Step-By-Step Instructions
Alright, let’s get down to business! Here’s how to make this amazing shredded chicken:
- Cut the chicken into medium pieces, wash it well, drain, and cook it with turmeric powder and salt in enough water to cover. Cook until the chicken is tender – about 20-25 minutes.
- Once cooked, strain the chicken and let it cool slightly. Then, shred the meat, discarding the bones. Don’t worry about getting it perfectly shredded; a little texture is nice!
- Now, heat oil in a large pan over medium heat. Fry the thinly sliced onions until they’re golden brown and crispy. This takes patience, but it’s worth it! Drain the fried onions on paper towels and set aside. They’ll continue to crisp up as they cool.
- In the same pan (with a little extra oil if needed), sauté the garlic paste and minced green chillies until fragrant – about a minute.
- Add the chopped tomatoes and cook until they soften and break down – around 5-7 minutes. Then, stir in the turmeric powder, chilli powder, fennel powder, and garam masala. Cook for another minute, stirring constantly, to toast the spices.
- Add the shredded chicken and the crushed fried onions to the pan. Sprinkle in a little water (about ¼ cup) and simmer for 5 minutes, allowing the flavours to meld together.
- Finally, adjust the seasoning with salt and black pepper to taste. Garnish generously with fresh coriander leaves. Serve hot!
Expert Tips
- Don’t overcrowd the pan when frying the onions. Fry them in batches if necessary to ensure they get nice and crispy.
- Taste as you go!
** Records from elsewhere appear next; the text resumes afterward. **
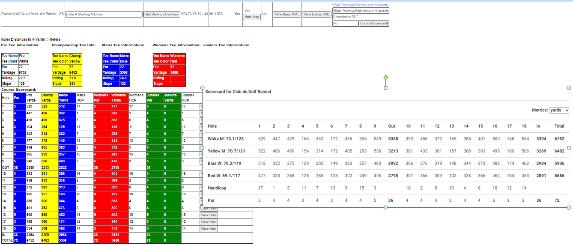
Task: Click the bottom-right corner handle of the scorecard overlay
Action: [x=569, y=207]
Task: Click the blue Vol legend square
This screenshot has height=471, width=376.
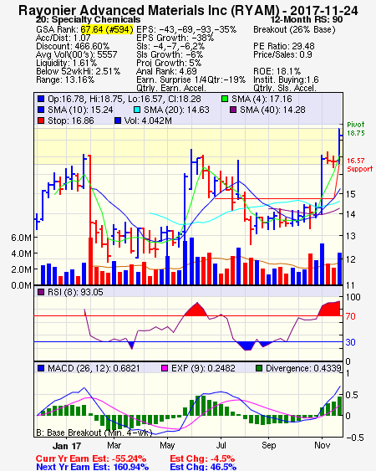Action: (118, 120)
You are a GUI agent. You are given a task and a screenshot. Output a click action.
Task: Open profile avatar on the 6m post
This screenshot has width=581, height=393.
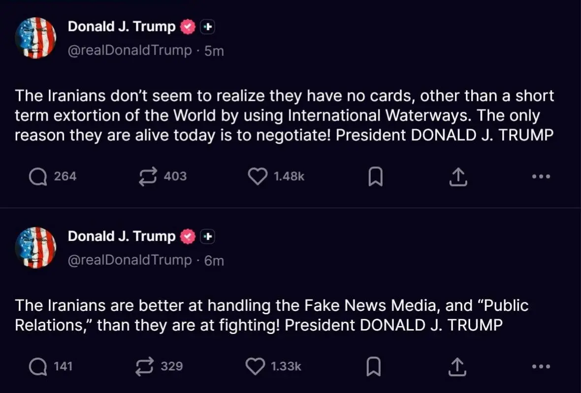click(35, 247)
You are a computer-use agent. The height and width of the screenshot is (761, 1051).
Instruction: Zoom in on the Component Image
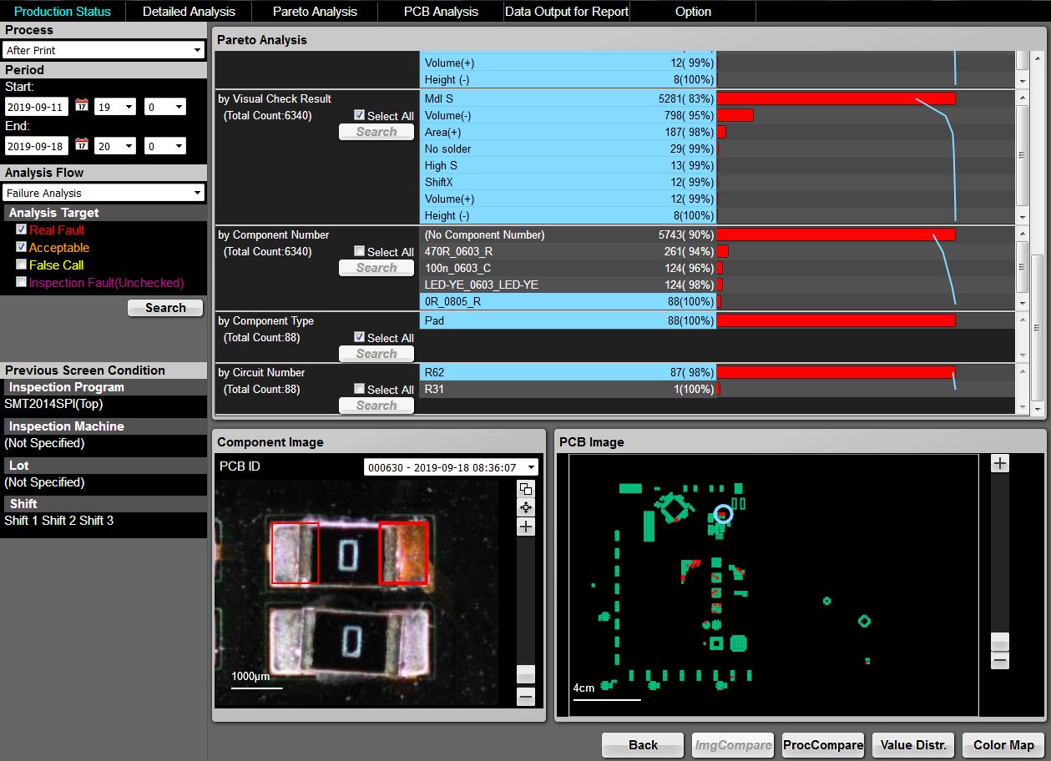pos(525,527)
Adjust the spices to your liking.
- For a richer flavour, add a tablespoon of yogurt along with the tomatoes.
Variations
This recipe is super adaptable. Here are a few ideas to spice things up:
- Spice Level Adjustments: If you like it mild, reduce the chilli powder to ¼ tsp and use only 1-2 green chillies. For extra heat, add a pinch of cayenne pepper!
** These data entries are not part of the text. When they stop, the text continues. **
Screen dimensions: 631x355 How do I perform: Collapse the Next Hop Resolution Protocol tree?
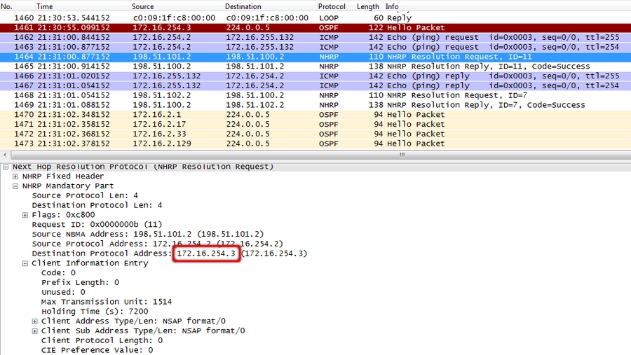[x=6, y=167]
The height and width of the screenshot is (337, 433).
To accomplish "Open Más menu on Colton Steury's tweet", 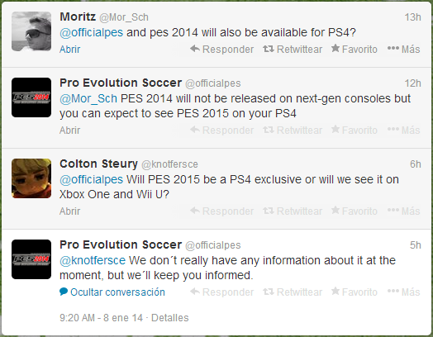I will (x=404, y=211).
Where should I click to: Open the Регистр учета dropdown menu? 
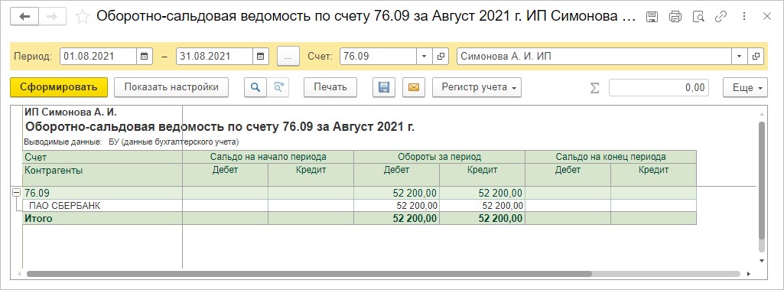point(477,87)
- Instant Pot/Pressure Cooker Adaptation: You can cook the chicken in an Instant Pot for even faster results! Use the pressure cook function for 15-20 minutes, followed by a natural pressure release.
- Use of Chicken Thighs: Chicken thighs are even more flavourful than breast meat. Feel free to substitute them for the chicken pieces.
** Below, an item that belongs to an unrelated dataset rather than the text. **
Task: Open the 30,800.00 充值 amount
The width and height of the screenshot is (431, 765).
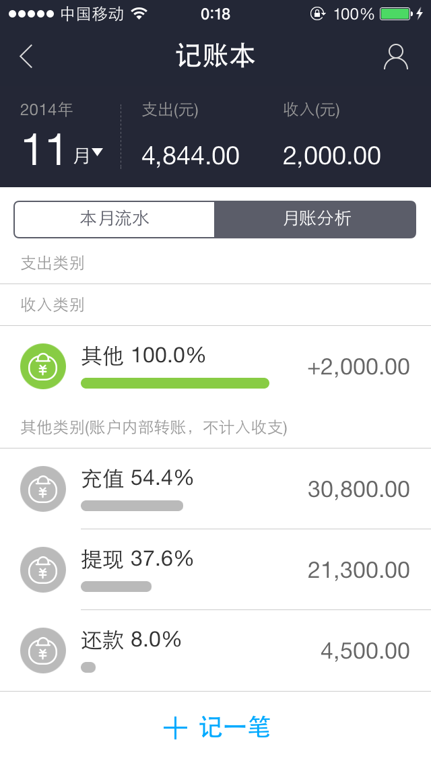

- Festival Adaptations (Ramadan/Iftar): This dish is a popular choice during Ramadan. Serve it with dates and a cooling raita for a complete Iftar meal. My aunt always makes a huge batch for our family during this time!
Serving Suggestions
This shredded chicken is incredibly versatile. Here are a few ideas:
- Serve with warm naan bread or roti for a comforting meal.
- Enjoy it with parathas and a side of yogurt.
- Use it as a filling for samosas, rolls, or wraps.
- Serve it over rice for a complete one-pot meal.
Storage Instructions
Leftovers can be stored in an airtight container in the refrigerator for up to 3 days. Reheat gently on the stovetop or in the microwave. You can also freeze it for up to 2 months.
FAQs
1. What cut of chicken works best for this recipe?
Bone-in chicken is best for flavour, but you can use thighs or drumsticks if you prefer.
2. Can I use store-bought fried onions?
Yes, absolutely! It’s a great time-saver.
3. How can I adjust the spice level of this dish?
Reduce or increase the amount of chilli powder and green chillies.
4. What is fennel powder and where can I find it?
Fennel powder (saunf powder) is a spice with a sweet, anise-like flavour. You can find it in Indian grocery stores or online.
5. Can this shredded chicken be used as a filling for other dishes like samosas or rolls?
Definitely! It’s a fantastic filling for samosas, rolls, wraps, and even pastries.
6. How do I know when the chicken is cooked through?
The chicken is cooked through when it’s no longer pink inside and the juices run clear. You can also use a meat thermometer to ensure it reaches an internal temperature of 74°C (165°F).
Enjoy! I hope you love this recipe as much as my family does. Let me know in the comments how it turns out for you!